- **Problem requirements**
Figure out the number of lines in the entries that hold the string "radius", then give that number and nothing else.
-------- Task data
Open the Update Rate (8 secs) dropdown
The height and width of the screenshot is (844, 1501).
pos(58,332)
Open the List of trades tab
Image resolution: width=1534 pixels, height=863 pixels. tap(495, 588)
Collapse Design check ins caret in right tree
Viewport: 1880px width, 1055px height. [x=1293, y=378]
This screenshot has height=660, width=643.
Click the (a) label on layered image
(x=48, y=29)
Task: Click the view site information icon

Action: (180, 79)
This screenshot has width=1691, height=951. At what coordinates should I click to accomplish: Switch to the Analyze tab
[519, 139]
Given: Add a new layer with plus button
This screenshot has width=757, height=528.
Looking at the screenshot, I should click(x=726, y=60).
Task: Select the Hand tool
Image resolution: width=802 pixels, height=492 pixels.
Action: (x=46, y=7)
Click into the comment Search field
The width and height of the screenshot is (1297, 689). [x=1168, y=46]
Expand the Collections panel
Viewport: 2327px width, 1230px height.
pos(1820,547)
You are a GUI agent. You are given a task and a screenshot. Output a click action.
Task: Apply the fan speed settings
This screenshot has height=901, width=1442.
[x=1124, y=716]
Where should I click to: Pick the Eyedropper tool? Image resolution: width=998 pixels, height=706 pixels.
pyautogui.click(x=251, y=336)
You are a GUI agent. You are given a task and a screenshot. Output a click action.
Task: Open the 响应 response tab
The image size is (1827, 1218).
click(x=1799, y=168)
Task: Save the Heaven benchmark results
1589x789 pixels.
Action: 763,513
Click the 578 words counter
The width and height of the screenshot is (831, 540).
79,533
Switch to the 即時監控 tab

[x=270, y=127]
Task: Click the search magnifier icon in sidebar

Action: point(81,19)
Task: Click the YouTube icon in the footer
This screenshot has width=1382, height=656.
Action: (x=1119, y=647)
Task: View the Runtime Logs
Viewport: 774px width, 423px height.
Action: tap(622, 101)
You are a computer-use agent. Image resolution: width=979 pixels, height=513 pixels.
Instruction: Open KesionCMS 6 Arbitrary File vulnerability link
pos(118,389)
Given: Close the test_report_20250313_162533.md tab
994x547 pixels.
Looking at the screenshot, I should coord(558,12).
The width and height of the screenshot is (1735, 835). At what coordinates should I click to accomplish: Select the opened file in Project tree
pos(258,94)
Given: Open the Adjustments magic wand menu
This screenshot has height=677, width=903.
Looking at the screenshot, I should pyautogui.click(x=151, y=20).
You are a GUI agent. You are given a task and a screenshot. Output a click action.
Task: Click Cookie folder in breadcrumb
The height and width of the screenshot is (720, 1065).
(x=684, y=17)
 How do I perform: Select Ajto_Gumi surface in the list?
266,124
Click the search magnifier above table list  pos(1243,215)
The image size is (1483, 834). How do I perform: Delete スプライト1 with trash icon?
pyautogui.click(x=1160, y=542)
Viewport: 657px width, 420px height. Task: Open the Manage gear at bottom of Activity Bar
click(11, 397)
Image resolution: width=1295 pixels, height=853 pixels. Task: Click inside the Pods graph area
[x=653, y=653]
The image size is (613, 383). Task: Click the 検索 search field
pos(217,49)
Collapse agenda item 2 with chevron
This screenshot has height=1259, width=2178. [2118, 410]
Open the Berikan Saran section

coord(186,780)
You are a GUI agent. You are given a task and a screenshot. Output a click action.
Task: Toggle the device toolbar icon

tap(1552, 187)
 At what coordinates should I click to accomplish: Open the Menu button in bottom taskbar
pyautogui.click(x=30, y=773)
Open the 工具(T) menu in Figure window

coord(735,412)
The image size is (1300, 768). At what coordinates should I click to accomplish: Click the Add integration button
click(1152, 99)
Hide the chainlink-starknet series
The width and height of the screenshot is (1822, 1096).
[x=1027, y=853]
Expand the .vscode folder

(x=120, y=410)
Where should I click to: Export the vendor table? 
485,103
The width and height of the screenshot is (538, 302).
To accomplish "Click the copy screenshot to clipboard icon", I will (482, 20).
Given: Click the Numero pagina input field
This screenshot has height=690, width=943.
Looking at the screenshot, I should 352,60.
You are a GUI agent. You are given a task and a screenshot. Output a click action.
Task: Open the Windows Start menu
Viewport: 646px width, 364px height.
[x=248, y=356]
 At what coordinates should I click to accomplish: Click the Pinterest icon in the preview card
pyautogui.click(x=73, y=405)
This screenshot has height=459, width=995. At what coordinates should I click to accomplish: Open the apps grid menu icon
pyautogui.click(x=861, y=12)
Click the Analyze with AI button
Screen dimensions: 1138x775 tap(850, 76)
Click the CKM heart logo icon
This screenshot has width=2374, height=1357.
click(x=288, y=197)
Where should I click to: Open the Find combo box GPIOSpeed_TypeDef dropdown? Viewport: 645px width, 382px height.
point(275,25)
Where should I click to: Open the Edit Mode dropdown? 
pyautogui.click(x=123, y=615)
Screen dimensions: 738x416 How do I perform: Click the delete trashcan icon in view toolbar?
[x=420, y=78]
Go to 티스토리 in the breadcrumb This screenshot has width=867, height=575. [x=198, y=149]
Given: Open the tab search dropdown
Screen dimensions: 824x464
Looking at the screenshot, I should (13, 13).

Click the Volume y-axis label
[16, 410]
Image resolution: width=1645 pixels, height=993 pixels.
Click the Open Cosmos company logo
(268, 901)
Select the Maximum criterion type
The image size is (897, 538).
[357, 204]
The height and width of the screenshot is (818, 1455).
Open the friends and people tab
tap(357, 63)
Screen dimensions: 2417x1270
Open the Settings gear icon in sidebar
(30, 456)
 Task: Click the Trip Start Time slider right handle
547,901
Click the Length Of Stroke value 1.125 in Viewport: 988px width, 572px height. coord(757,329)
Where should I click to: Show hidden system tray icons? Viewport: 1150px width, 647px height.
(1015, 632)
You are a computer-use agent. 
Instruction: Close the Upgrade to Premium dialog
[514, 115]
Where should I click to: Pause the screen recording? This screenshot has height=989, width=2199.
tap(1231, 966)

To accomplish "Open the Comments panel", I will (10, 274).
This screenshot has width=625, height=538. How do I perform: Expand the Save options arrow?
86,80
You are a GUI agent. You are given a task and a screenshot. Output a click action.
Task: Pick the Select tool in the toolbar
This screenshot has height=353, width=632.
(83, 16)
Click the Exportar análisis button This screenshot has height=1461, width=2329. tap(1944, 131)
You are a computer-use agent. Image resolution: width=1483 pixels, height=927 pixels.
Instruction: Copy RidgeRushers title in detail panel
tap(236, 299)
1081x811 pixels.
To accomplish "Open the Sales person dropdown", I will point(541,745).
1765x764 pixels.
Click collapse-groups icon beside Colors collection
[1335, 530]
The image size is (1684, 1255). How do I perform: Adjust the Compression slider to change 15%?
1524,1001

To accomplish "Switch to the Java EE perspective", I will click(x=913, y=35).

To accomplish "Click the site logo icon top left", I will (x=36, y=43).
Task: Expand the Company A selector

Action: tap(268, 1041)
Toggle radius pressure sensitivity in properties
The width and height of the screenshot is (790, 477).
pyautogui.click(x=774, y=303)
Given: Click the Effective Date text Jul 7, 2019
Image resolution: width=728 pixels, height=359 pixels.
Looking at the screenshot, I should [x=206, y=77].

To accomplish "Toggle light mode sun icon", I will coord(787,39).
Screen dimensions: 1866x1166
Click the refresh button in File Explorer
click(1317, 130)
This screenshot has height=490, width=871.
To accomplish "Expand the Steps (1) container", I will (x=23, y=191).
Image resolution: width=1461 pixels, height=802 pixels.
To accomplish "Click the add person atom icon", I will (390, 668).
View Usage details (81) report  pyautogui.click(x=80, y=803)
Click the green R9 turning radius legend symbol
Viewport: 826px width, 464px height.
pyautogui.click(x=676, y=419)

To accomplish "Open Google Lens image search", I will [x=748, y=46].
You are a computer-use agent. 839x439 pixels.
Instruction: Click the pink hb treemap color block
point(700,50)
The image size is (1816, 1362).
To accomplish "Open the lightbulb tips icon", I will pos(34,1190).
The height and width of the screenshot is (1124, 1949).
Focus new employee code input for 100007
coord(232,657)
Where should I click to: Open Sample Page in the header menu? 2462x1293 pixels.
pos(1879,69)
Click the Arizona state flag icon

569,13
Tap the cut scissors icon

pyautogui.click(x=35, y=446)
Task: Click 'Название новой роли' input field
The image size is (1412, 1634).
----------------
- **Solution to this problem**
2